Дедушка Рагнарис спросил подозрительно:
— Убили кого-то, что ли?
Но дядя Агигульф клялся, что смертоубийства не было.
Дедушка засопел и велел рассказывать все, как было. Дядя Агигульф и рассказал.
Гепиды дядю Агигульфа с Валамиром дразнили и все кричали, что готы, мол, веселиться не умеют: у готов, мол, свадьба от стравы погребальной не отличается. Одна только радость, что живот набить, покуда кожа вокруг пупка не лопнет. Особенно же Сьюки, старый хрыч, старался.
— Да и историю с исходом из Скандзы этот гепидский дед иначе сказывает, — обиженно добавил дядя Агигульф.
Когда невеста с женихом удалились, всем прочим гостям без них скучно стало. Тут-то дядя Агигульф с Валамиром себя и показали. Позвали девку из рабынь, велели тряпок и соломы принести. Та притащила, стоит и глядит — что воины удумали. Не снасильничать ли ее хотят на соломе.
Но не таковы богатыри готские, чтобы гепидскую замарашку прилюдно насиловать. Иное на уме у них было, лучше.
Из тряпок и соломы куклу свернули, титьки ей сделали побогаче, а сверху голову мертвую насадили. И оженили Агигульфа на бабе этой соломенной, а Валамир жрецом был.
Сьюки, хрыча старого, гепиды дразнили: кричали ему, чтобы он домой к себе сходил, зерна принес — молодых осыпать. Сьюки же уходить не хотел и зерна жадничал. Но тут Валамир-умница нашелся. Сказал старику голосом медоточивым: мол, негоже Сьюки жадничать, ибо боги явственно показали ему, Сьюки, свое благоволение. Ниспослали Скалье, сыну его младшему, священную ярость. Стало быть, он, Сьюки, есть любимец Вотана.

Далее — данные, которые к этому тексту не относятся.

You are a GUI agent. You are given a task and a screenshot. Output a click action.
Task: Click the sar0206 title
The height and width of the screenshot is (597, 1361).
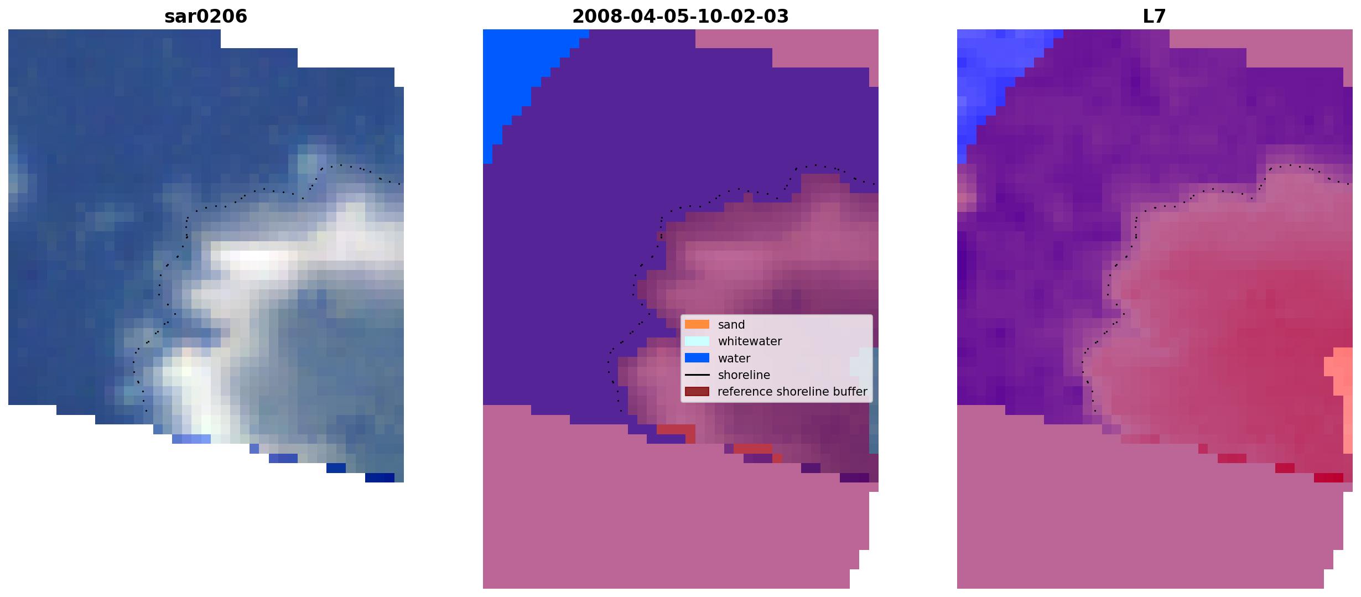206,17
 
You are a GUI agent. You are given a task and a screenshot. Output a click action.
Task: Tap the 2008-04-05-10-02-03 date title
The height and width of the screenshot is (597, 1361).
680,17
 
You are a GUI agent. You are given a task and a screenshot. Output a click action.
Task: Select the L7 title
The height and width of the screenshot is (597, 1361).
1155,17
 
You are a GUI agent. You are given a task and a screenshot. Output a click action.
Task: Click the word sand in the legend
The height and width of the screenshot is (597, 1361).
731,325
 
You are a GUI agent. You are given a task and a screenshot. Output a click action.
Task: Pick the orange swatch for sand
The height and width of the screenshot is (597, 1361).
697,324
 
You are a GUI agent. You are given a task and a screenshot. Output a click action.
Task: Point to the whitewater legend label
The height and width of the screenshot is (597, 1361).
750,341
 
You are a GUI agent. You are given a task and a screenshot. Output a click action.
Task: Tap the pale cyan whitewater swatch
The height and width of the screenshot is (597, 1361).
697,341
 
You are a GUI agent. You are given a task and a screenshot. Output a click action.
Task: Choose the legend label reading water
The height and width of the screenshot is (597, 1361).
734,359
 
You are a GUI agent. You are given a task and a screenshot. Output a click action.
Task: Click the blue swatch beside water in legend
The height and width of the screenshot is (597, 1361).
697,358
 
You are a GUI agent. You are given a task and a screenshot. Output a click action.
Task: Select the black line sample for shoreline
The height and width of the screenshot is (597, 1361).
697,375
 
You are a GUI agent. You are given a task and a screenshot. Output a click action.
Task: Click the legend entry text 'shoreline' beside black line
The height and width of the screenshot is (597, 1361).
744,375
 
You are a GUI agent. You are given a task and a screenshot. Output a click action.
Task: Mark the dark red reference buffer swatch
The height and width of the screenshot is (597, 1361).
697,392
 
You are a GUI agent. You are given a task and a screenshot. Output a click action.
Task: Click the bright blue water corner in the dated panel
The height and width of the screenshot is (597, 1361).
515,72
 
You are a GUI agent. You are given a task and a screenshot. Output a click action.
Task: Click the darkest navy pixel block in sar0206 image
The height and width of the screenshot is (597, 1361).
380,477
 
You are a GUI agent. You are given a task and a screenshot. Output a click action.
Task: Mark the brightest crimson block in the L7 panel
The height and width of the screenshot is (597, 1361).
1328,477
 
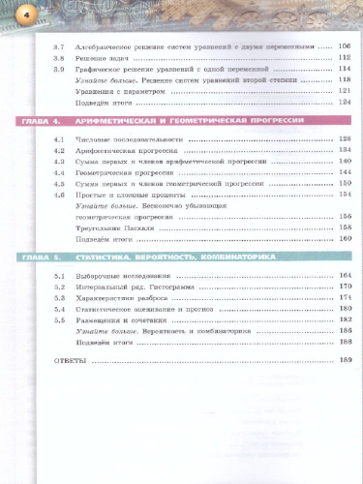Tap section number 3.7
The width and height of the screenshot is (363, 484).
58,45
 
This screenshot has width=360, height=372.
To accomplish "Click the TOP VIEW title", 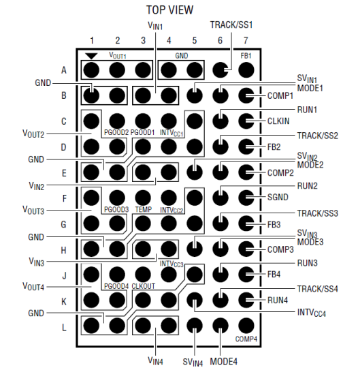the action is click(169, 10).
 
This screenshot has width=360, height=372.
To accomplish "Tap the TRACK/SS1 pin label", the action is click(231, 25).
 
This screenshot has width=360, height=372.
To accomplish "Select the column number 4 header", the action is click(169, 41).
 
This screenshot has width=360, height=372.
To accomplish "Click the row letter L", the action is click(64, 328).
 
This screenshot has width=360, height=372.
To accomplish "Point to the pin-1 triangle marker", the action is click(91, 57).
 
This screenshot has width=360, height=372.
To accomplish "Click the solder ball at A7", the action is click(246, 70).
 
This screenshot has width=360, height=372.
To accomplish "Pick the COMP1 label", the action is click(280, 96).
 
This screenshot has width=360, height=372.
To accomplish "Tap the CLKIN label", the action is click(278, 121).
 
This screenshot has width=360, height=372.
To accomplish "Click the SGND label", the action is click(278, 197).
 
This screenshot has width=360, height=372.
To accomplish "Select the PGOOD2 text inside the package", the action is click(116, 132).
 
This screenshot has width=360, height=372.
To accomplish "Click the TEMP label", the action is click(144, 209).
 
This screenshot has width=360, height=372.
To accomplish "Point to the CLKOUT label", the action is click(143, 286).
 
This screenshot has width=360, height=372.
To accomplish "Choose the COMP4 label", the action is click(246, 339).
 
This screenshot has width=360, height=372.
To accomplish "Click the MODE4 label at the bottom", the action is click(223, 362).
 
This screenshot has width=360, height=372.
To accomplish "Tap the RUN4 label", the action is click(278, 300).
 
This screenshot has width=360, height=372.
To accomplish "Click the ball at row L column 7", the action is click(246, 326).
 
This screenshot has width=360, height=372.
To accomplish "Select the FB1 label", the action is click(246, 56).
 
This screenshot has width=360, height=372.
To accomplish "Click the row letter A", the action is click(64, 70).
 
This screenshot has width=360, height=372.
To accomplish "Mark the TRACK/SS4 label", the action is click(318, 289).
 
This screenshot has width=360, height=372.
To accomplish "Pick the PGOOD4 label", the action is click(116, 286).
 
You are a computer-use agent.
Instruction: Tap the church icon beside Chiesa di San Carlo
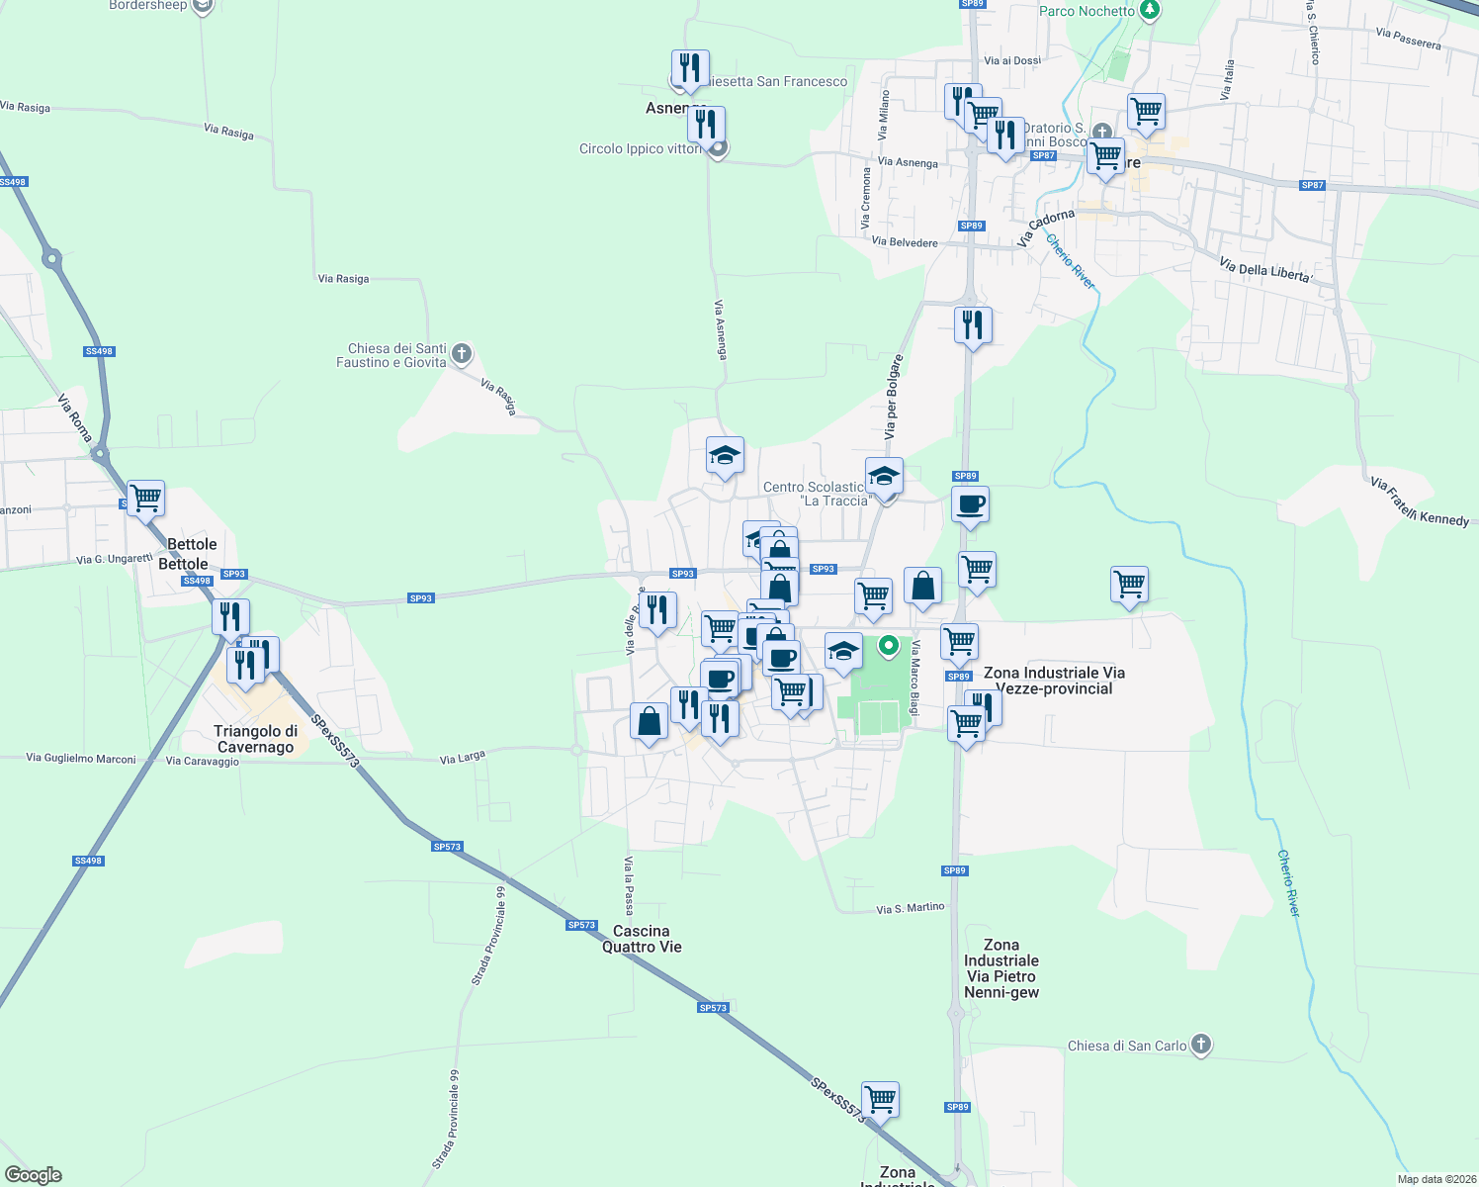click(x=1200, y=1045)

Тут Агигульф приревновал и заревел, что он, Агигульф, любимец богов, а стало быть, и Вотана, — он, Агигульф, а не какой-то там Сьюки.
Валамир и здесь не растерялся. В нашем селе, сказал он, Агигульф — любимец Вотана, а в гепидском — Сьюки.
И сошлись на том, что на пиру два любимца Вотана собрались. Агигульф со Сьюки обнялись даже.
Но за зерном Сьюки так и не пошел. Зерно отец жениха принес, ибо преизрядно пива в него влили богатыри гепидские. Он у гепидов другим старейшиной был.
После уже утро настало. Дядя Агигульф проснулся на сеновале, рядом с ним, положив на него мягкую руку, спал кто-то. Не иначе, девка. Погладил спросонок дядя Агигульф девицу по лицу, а она холодная, как труп. И с усами.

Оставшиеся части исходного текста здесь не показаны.